Cybereasonは8月17日(米国時間)、「THREAT ANALYSIS REPORT: Bumblebee Loader – The High Road to Enterprise Domain Control」において、新たなマルウェアローダに関する脅威分析レポートを公開した。同レポートは、2022年3月に発見された「Bumblebee」と呼ばれるマルウェアローダに関する分析結果を報告している。

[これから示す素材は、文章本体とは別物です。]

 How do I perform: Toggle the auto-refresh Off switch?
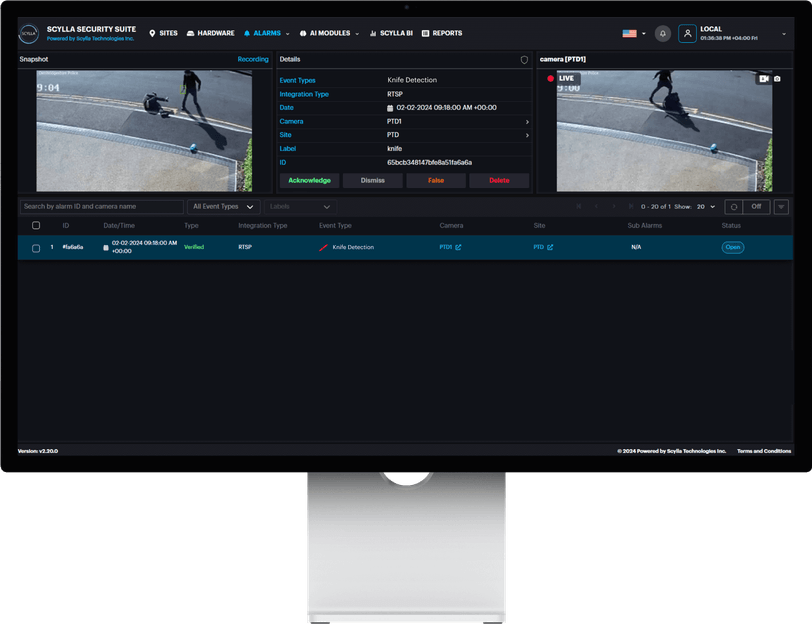(756, 207)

  • THREAT ANALYSIS REPORT: Bumblebee Loader – The High Road to Enterprise Domain Control

    THREAT ANALYSIS REPORT: Bumblebee Loader – The High Road to Enterprise Domain Control

BumblebeeはGoogle Threat Analysis Groupによって観測された新たなマルウェアローダ。コマンド&コントロール(C2: Command and Control)サーバとの通信の一部に使われている独自のユーザーエージェントからこの名がつけられている。このマルウェアローダの主な目的は権限昇格や偵察、クレデンシャルの窃取とされている。

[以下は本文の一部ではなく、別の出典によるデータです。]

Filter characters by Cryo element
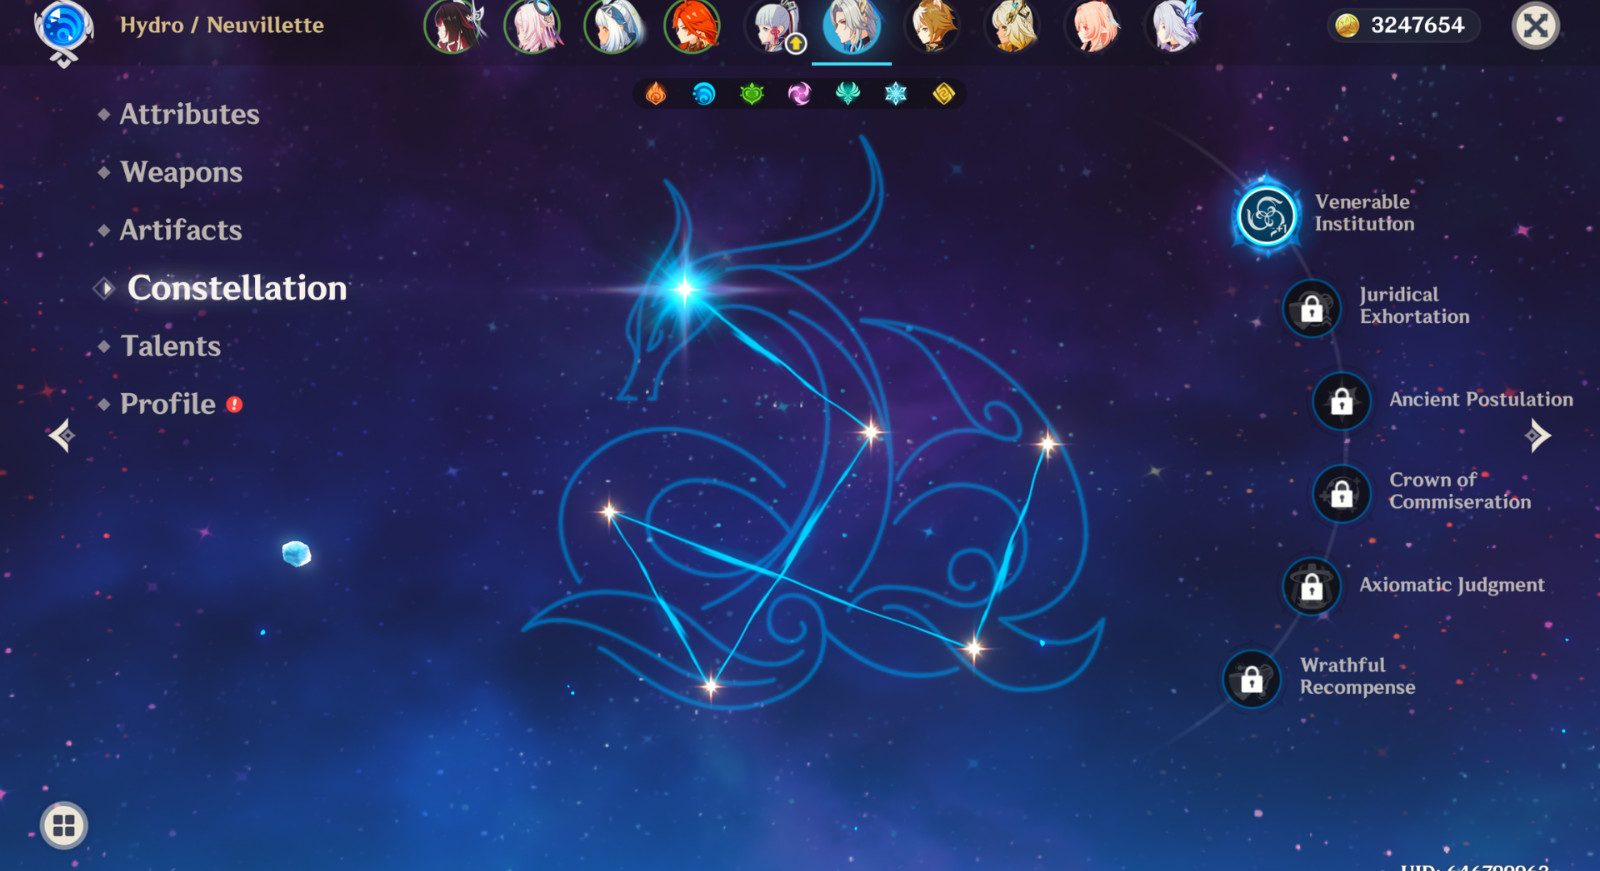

CybereasonによるBumblebeeの主な分析結果は次のとおり。

  • 感染の大部分は、エンドユーザーがシステムバイナリを使用してマルウェアをロードするLNKファイルの実行によってはじまる。配布には、添付ファイルまたはリンクが付いたフィッシングメールが使われている。
  • オペレーターは集中的な偵察活動を行い、実行されたコマンドの出力をファイルにリダイレクトして流出させる。
  • 攻撃者はActive Directoryを侵害し、ユーザーのログイン名やパスワードなどの機密データを横移動のために利用する。最初のアクセスからActive Directoryの侵害までに要した時間は、2日未満とされている。
  • 活発に開発中であるとされ、多くの脅威者が選択するローダになりつつあると予測している。
  • サイバー攻撃の深刻度は緊急(Critical)として取り扱うことを推奨している。

Bumblebeeの脅威を防ぐため、インターネットからダウンロードしたファイルや外部ソースから送信された電子メールは安全に処理すること、定期的なバックアップを取ること、安全なパスワードの使用やパスワードのローテーションおよび多要素認証(MFA: Multi-Factor Authentication)の導入などが勧められている。